Escuchas desde la cárcel y una balacera que marcó el 2022

En una audiencia realizada este viernes, la Fiscalía exhibió audios atribuidos a Riquelme en los que, según la acusación, ordena atacar a una joven que atendía un quiosco en barrio Ludueña en pleno 2022, uno de los años más violentos para Rosario. En una de esas grabaciones se escucha la frase: “Ayer mandé a reventar a la gila esa ahí de Ludueña”.

El ataque dejó a la víctima gravemente herida y postrada. De acuerdo con la investigación, el móvil del hecho no fue un robo al comercio sino una venganza directa contra la ex pareja de la joven, quien habría tenido conflictos previos con la organización delictiva que, se sospecha, lideraba Riquelme.
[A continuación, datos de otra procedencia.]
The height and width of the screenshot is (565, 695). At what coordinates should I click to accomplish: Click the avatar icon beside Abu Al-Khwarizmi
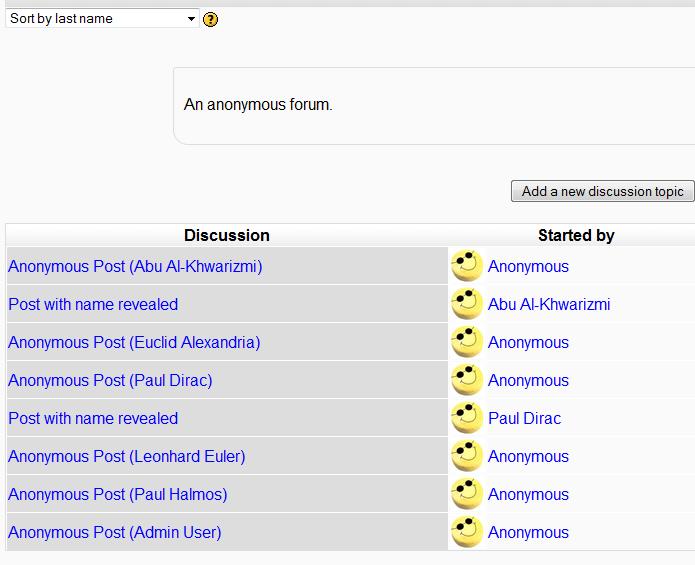(x=467, y=304)
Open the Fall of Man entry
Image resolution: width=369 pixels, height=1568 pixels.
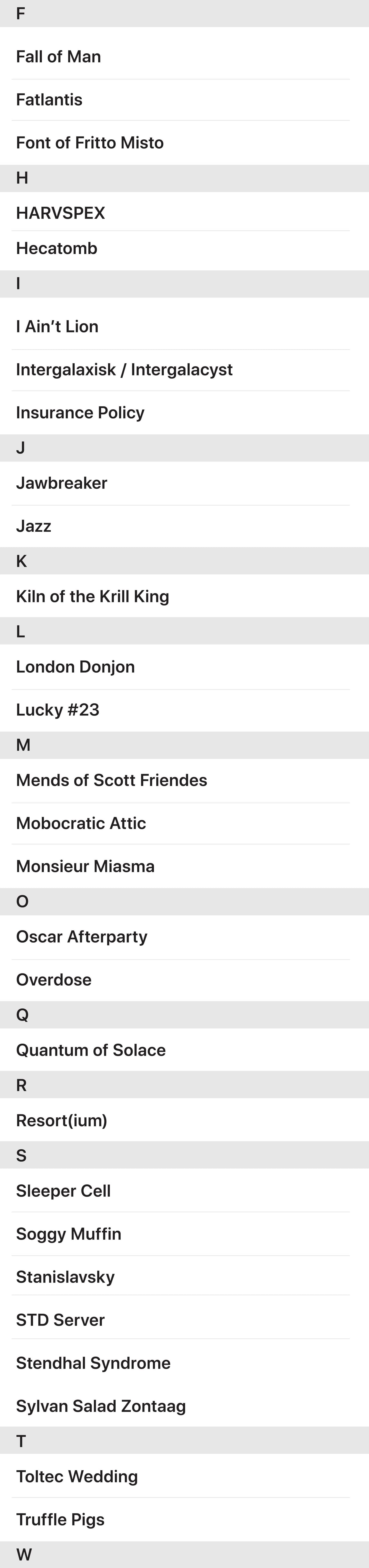(x=58, y=57)
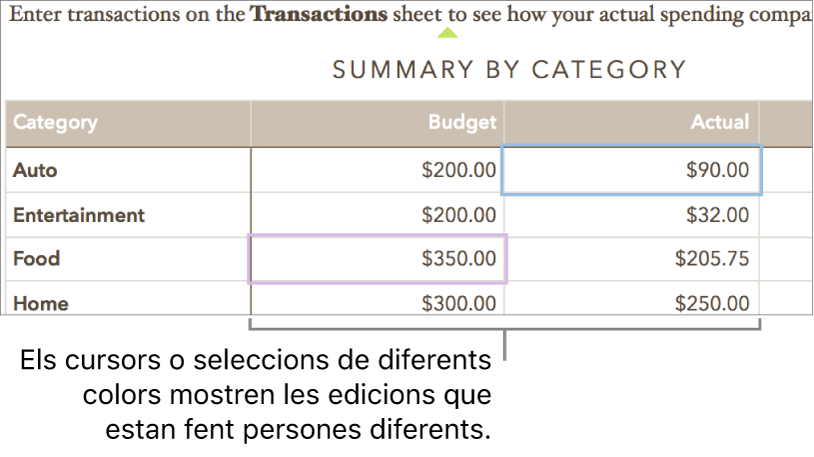Select the Auto Actual cell $90.00

[632, 170]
Los disparos contra el quiosco se inscriben en una escalada de violencia que tuvo como escenario central a los barrios Empalme Graneros y Ludueña, dos zonas históricamente golpeadas por la disputa territorial entre bandas que manejan el negocio narco al noroeste de Rosario.
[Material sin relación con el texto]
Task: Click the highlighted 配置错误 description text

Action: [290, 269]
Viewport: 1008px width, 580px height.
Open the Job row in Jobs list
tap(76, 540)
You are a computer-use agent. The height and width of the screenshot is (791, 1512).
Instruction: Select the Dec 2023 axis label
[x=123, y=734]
Un jefe narco que sigue sumando causas desde el encierro

Mientras se desarrolla el juicio por otros hechos, la Fiscalía continúa acumulando cargos contra Riquelme. Las nuevas imputaciones refuerzan la hipótesis de que, aun tras las rejas, el acusado habría mantenido capacidad de mando sobre parte de la estructura criminal que opera en la zona noroeste.
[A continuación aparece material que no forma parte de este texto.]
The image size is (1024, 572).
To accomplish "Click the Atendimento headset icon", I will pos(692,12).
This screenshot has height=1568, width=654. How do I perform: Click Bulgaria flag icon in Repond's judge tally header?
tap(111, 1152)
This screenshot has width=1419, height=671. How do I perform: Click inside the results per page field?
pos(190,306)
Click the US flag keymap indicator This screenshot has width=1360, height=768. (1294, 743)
Los fiscales sostienen que las comunicaciones obtenidas muestran un esquema en el que Riquelme daba órdenes precisas desde la cárcel y distintos ejecutores en territorio las cumplían, ya sea mediante balaceras, amenazas o ataques contra personas vinculadas a bandas rivales.

En esa línea, la acusación enfatiza que estas maniobras se habrían realizado con una lógica de disciplinamiento y represalia, dirigida no solo a quienes disputaban el mercado de drogas sino también a familiares o parejas de esos objetivos, como ocurrió en el caso de la joven de Ludueña.

Con las nuevas evidencias, la situación procesal de Riquelme se agrava y abre la puerta a penas más severas en caso de una condena. El caso vuelve a poner bajo la lupa la capacidad del Estado para cortar el flujo de órdenes delictivas que salen de las cárceles y se traducen en balaceras y crímenes en las calles de Rosario.

La investigación sigue en curso y los fiscales no descartan nuevas presentaciones en los próximos meses, en un contexto de fuerte presión social y política para frenar la violencia narco que tiene en vilo a los barrios del noroeste rosarino.